- **Information shown**
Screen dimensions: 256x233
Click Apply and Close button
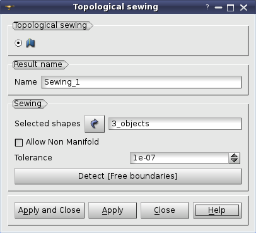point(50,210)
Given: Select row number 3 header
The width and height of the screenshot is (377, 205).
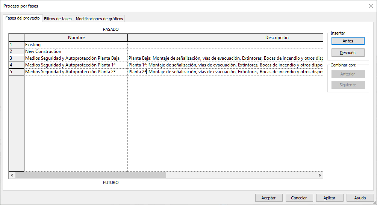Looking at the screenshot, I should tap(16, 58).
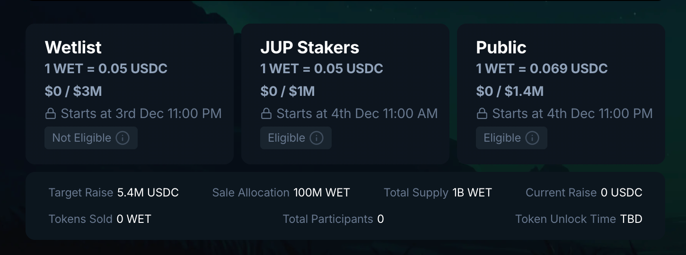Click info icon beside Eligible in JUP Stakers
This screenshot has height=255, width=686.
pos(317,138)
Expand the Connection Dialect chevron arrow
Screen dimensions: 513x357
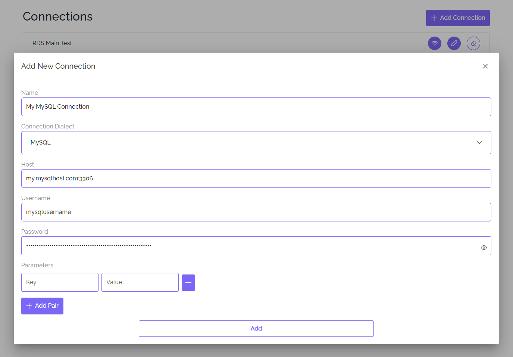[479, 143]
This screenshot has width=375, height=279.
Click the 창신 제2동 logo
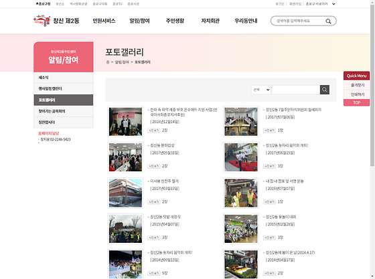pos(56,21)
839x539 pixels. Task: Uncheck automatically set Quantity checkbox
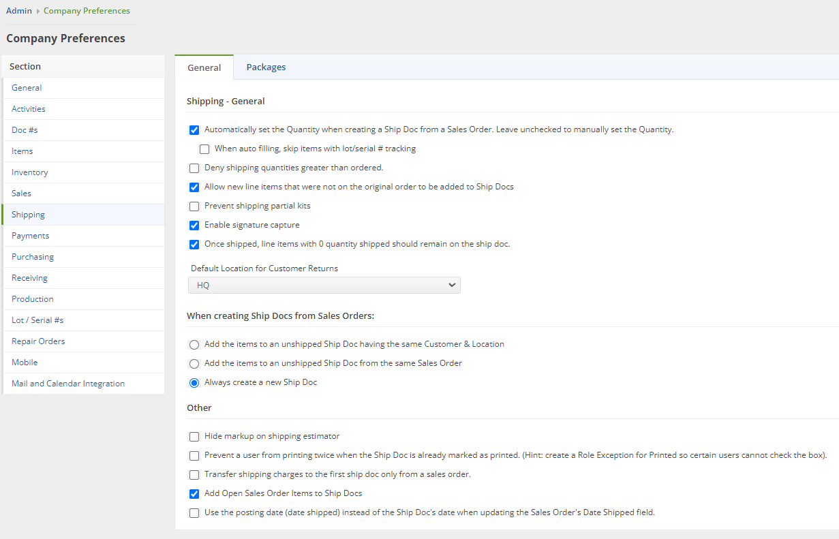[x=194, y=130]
---
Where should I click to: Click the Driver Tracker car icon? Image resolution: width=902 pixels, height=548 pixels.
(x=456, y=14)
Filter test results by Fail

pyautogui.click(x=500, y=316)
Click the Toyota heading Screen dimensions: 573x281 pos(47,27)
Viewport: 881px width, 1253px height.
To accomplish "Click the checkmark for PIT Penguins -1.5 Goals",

- **What this task involves**
Please give an exact copy of the lines above, beginning with the line containing "Where should I" and running through the line containing "the checkmark for", and of no other lines.

- **Output of the exercise**
Where should I click to: Click the Driver Tracker car icon? Image resolution: width=902 pixels, height=548 pixels.
(x=456, y=14)
Filter test results by Fail

pyautogui.click(x=500, y=316)
Click the Toyota heading Screen dimensions: 573x281 pos(47,27)
Viewport: 881px width, 1253px height.
To accomplish "Click the checkmark for PIT Penguins -1.5 Goals",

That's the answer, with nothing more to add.